Nicolas de Staël, Face au Havre

Nicolas de Staël, Face au Havre
Nicolas de Staël, Face au Havre

samedi 29 avril 2017

Sucres acides et poisons

L'air gelé du matin passe par la fenêtre entr'ouverte, c'est une année où les fruits sont morts en fleurs, et c'est l'heure où je pense à toi, aux fruits du jardin de Honfleur, des framboises, du cassis, des groseilles, nous étions si petits, nous étions appétits nous picorions les fruits, impatients comme de jeunes merles, nous les mangions trop verts, maman nous voyant depuis la fenêtre de la chambre de sa mère, nous criait d'arrêter, nous aurions la colique et de fait nous l'avions et ce n'était pas grave, elle nous donnait du charbon qui noircissait la langue et les selles, et c'était très amusant de crotter noir les fruits rouges mangés trop verts.
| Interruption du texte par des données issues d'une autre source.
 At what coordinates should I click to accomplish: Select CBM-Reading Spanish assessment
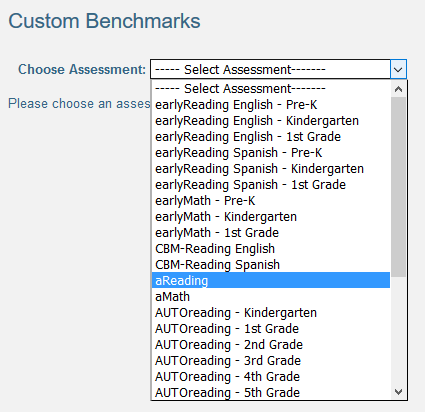[x=271, y=265]
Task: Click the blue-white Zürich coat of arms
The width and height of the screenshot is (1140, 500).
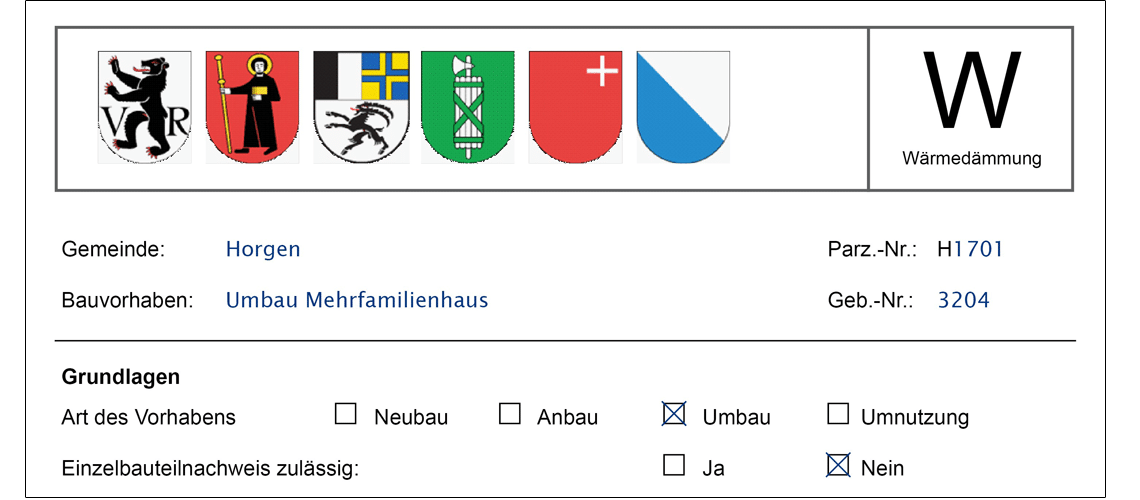Action: 683,107
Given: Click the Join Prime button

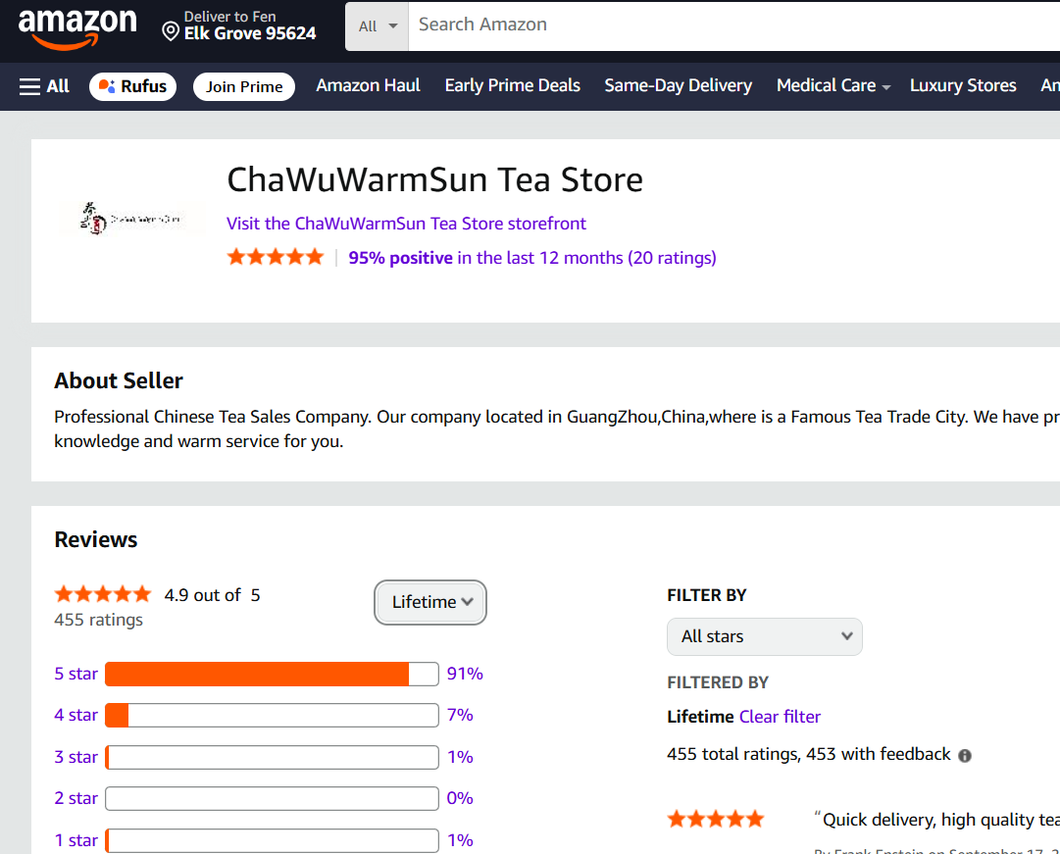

Nous y avons découvert que les cerises n'étaient pas toujours rouges, qu'il y avait de fausses reines-claudes, des pommes fragiles comme des chairs d'enfants, et il était tout naturel que bonne-maman préfère les Louise Bonnes, parce que bonnes, c'était un jardin de tautologie, de sucre et d'acide, car nous mordions aussi, nous étions si petits, nous étions appétits, les feuilles des plants d'oseille qui bordaient la rhubarbe dont nous n'aimions ni la tige dont on faisait des confitures filandreuses, ni les feuilles empoisonnées, on nous avait avertis, tu t'en souviendrais, des dangers du jardin. Les boules blanches qui surgissaient en mai sur les branches de tel arbuste, les feuilles de rhubarbe et le mouron des talus, on pouvait mourir du mouron, c'était simple, le mouron nous l'arrachions, puis retournions mordre les fruits dans le jardin de la tautologie.